<<<<

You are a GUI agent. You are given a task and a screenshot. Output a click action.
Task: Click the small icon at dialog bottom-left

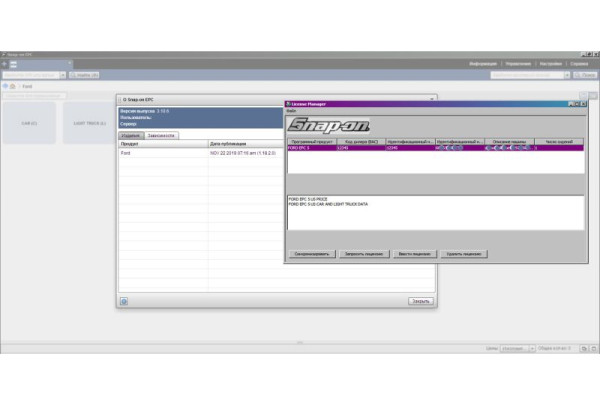124,300
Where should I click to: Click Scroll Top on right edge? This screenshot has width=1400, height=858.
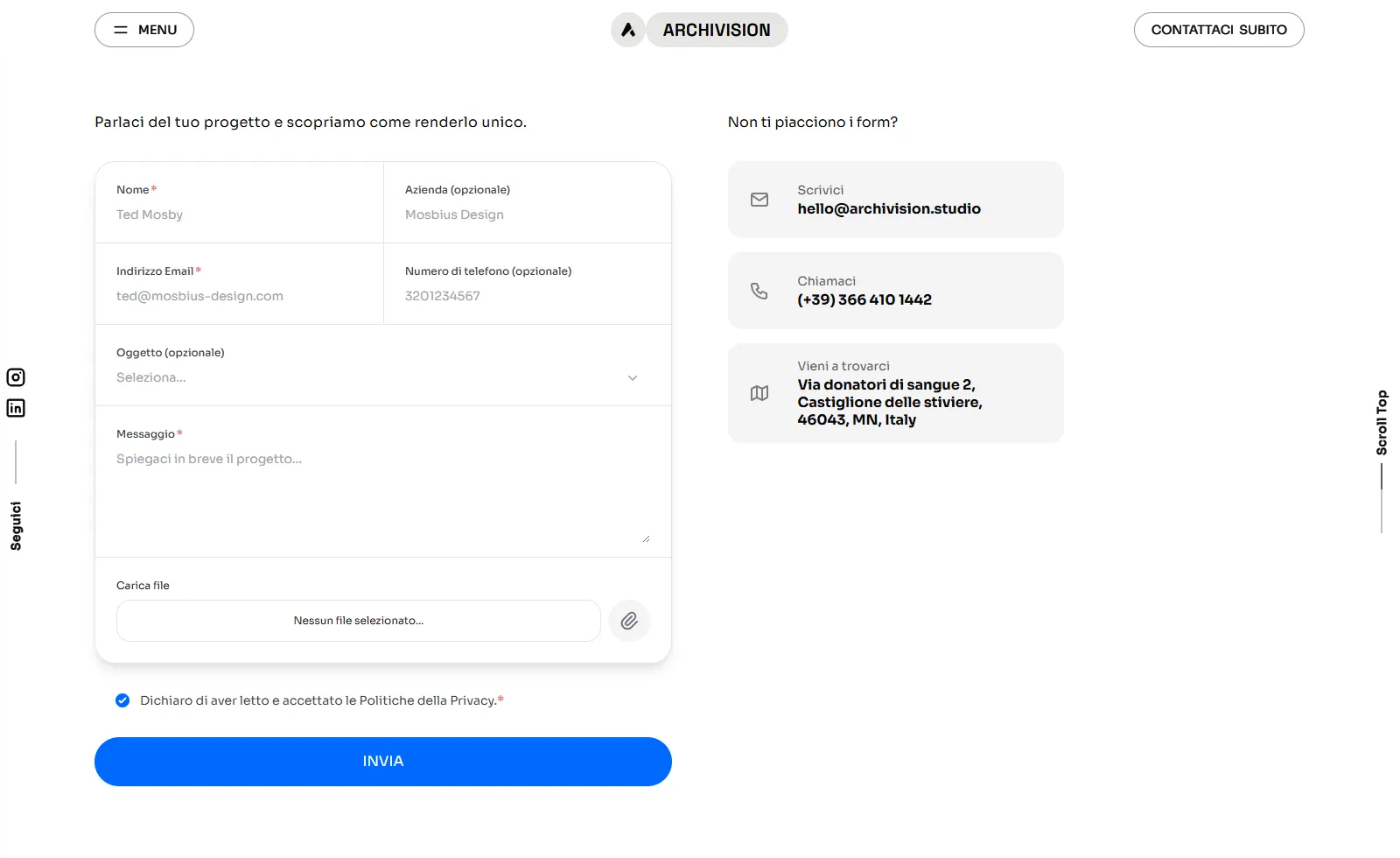coord(1382,423)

>>>>

*Exercise prompt*.
The data above must be written out again word for word, without its pictures.

*Response box*.
You are a GUI agent. You are given a task and a screenshot. Output a click action.
Task: Click the small icon at dialog bottom-left

124,300
Where should I click to: Click Scroll Top on right edge? This screenshot has width=1400, height=858.
coord(1382,423)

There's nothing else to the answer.